By measuring not just everyday stressors but also renewal events, the PSI provides an important tool for better understanding and managing chronic stress.
What the researchers found
Using structural equation modeling to analyze the survey results, investigators found that depressed or anxious people may be less likely to engage in a variety of renewal activities. Subjective well-being, work engagement and career satisfaction were all significant positive consequences. Variety was a stronger determinant of these relationships than frequency, though frequency often but not always moderated variety’s effects.
Boyatzis et al summarize the findings as follows: “To use the analogy of dosage from the pharmaceutical industry, a person would feel and function better if they had more episodes of renewal each week than stress, as well as a greater variety of types of renewal experiences each week.”
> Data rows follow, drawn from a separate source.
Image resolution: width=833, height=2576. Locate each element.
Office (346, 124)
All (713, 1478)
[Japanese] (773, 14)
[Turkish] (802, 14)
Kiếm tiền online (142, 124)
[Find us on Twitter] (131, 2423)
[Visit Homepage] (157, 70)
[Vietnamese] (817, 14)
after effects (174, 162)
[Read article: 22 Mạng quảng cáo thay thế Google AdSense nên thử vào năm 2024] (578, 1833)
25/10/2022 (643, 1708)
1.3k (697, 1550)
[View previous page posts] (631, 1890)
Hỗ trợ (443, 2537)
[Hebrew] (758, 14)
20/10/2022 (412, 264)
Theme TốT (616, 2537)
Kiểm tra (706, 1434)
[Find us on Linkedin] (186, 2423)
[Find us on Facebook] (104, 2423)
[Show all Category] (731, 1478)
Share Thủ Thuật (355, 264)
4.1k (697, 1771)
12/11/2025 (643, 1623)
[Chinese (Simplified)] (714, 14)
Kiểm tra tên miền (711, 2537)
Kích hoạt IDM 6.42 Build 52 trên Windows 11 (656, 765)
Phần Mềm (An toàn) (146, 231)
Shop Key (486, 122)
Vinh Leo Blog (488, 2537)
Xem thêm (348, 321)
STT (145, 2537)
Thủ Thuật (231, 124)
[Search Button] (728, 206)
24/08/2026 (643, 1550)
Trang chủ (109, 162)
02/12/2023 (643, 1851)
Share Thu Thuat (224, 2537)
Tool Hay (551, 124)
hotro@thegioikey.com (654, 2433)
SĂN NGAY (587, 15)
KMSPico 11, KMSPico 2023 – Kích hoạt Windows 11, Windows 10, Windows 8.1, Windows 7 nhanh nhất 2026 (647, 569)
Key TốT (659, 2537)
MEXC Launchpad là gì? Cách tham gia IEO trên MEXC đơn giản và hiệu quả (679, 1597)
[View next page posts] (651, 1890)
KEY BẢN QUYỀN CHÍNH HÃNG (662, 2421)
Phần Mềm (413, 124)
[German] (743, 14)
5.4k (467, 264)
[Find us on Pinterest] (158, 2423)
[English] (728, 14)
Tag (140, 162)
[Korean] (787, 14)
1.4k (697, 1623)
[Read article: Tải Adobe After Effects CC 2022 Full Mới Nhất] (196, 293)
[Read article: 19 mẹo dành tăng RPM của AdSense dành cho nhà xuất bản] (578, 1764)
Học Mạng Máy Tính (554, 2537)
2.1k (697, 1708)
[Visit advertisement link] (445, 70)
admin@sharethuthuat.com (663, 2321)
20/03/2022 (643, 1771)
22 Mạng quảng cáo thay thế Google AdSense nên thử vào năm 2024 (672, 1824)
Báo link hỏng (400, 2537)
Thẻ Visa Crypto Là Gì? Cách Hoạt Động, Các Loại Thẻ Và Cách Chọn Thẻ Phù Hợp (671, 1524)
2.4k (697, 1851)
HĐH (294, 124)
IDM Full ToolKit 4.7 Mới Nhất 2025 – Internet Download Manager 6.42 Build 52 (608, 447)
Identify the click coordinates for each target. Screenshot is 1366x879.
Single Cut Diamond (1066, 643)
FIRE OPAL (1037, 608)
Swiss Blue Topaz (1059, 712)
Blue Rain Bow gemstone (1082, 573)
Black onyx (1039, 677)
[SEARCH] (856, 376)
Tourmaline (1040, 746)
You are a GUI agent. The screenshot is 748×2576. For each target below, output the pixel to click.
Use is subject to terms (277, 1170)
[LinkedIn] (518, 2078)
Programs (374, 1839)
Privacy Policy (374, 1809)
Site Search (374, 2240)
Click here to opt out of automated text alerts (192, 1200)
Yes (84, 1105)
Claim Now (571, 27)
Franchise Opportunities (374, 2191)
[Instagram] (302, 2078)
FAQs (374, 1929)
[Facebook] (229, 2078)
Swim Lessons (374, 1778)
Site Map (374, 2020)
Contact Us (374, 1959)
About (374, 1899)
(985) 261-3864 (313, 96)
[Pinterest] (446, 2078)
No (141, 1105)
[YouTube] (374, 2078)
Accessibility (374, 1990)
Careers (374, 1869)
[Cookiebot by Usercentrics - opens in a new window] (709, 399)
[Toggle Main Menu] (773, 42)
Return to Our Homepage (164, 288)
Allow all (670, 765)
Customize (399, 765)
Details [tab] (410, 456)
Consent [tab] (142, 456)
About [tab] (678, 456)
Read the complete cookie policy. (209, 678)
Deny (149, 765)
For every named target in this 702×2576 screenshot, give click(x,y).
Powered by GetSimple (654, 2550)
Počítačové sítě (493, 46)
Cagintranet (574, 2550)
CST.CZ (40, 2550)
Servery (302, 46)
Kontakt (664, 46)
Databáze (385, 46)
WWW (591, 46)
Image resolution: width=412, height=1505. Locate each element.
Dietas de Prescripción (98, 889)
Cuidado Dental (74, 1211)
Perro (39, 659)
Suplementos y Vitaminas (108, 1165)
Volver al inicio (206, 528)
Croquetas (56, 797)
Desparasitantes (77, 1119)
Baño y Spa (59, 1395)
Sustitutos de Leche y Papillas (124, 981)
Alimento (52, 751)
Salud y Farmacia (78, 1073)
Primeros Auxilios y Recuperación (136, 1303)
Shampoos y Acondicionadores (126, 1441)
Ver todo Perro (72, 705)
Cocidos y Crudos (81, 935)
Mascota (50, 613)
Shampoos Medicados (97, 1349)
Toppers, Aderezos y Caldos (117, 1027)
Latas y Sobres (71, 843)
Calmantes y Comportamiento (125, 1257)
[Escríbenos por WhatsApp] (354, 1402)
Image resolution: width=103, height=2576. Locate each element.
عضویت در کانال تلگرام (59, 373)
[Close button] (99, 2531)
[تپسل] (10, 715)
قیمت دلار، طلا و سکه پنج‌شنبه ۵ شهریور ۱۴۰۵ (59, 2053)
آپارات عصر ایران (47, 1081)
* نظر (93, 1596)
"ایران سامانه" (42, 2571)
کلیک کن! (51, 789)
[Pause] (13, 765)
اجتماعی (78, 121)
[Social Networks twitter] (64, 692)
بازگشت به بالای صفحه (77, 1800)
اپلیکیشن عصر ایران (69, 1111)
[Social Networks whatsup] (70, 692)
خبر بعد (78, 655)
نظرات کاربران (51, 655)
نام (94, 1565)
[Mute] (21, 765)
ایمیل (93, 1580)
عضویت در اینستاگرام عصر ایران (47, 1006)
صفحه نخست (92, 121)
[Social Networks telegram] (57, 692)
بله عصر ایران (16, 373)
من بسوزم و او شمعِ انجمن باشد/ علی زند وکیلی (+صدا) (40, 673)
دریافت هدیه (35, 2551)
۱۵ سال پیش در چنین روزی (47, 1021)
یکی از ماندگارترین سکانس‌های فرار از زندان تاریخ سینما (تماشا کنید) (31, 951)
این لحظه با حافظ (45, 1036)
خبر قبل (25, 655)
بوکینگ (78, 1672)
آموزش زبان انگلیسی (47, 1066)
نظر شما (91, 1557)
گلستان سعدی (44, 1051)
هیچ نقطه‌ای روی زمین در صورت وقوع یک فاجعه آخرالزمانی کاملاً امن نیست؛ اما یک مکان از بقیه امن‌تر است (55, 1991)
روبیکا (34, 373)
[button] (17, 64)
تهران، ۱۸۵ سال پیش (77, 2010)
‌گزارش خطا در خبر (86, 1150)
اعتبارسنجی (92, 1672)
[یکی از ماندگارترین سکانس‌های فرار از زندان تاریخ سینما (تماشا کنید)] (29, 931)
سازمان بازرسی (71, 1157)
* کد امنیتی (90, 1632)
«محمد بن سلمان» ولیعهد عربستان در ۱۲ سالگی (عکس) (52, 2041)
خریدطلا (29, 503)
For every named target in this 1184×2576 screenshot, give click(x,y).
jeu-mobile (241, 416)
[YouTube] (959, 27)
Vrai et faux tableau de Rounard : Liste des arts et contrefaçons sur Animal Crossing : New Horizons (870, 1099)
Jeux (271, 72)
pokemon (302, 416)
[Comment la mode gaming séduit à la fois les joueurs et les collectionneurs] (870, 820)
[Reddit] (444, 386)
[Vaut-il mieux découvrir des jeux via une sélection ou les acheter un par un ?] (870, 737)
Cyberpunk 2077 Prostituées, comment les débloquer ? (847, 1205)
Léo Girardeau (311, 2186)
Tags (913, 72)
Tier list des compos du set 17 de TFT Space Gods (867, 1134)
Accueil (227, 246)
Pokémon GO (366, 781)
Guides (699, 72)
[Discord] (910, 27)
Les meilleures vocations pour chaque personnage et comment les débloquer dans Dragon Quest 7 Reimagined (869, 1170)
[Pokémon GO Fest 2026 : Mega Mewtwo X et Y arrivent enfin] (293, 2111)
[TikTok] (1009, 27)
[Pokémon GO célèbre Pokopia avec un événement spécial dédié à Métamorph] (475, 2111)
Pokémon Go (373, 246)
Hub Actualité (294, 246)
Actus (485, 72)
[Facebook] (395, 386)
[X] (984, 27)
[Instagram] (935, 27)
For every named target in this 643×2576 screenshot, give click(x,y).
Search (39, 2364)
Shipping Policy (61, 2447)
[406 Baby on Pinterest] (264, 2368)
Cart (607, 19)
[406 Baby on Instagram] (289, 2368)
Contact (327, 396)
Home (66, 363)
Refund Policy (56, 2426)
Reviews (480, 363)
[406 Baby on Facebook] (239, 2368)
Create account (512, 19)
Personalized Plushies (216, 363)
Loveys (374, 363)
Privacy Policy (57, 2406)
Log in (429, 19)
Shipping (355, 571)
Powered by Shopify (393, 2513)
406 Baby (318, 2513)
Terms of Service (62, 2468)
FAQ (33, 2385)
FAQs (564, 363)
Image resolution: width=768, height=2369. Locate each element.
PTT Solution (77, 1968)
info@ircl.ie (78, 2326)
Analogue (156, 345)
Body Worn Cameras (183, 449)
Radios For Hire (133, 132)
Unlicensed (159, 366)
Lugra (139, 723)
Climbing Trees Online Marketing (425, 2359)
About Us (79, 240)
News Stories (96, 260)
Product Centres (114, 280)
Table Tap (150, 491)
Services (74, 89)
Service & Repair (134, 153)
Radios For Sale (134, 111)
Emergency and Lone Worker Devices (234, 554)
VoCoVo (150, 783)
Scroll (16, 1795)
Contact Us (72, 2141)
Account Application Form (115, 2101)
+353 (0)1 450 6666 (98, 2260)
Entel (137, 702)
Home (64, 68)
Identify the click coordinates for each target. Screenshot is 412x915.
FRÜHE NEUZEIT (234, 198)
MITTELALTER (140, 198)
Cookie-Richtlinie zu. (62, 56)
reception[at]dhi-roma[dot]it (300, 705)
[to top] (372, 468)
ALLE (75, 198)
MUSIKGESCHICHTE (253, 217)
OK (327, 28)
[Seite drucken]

The PSI is an innovative tool for measuring everyday stress and renewal events. It helps us appreciate how low-grade stressors contribute to chronic stress and how renewal events can build resources and resilience. The PSI can be an informative tool for measuring how well a client is managing stress. It could also support the optimizing of stress management and improving the coaching experience.
Takeaways for Coaches
Using the PSI directly or being inspired by its principles, coaches can:
Develop a list of renewal events (e.g., coaching, volunteering, showing compassion, exercise, nature, yoga, breathing, reflection, meditation, prayer, play, laughter, enjoyable meal) building on those inventoried in the PSI.
Brainstorm on renewal activities with clients to counter their stress.
Suggest that clients do a renewal activity just before or at the beginning of a coaching session to help them engage more in the growth process.
Incorporate renewal activities into the coaching session to help clients integrate the skills learned.
Encourage clients to track and manage their everyday stress and renewal activities.
Help clients understand the importance of renewal activities not only for themselves but also for others at their organization.
Boyatzis, R. E., Goleman, D., Dhar, U., & Osiri, J. K. (2021). Thrive and survive: Assessing personal sustainability. Consulting Psychology Journal: Practice and Research, 73(1), 27.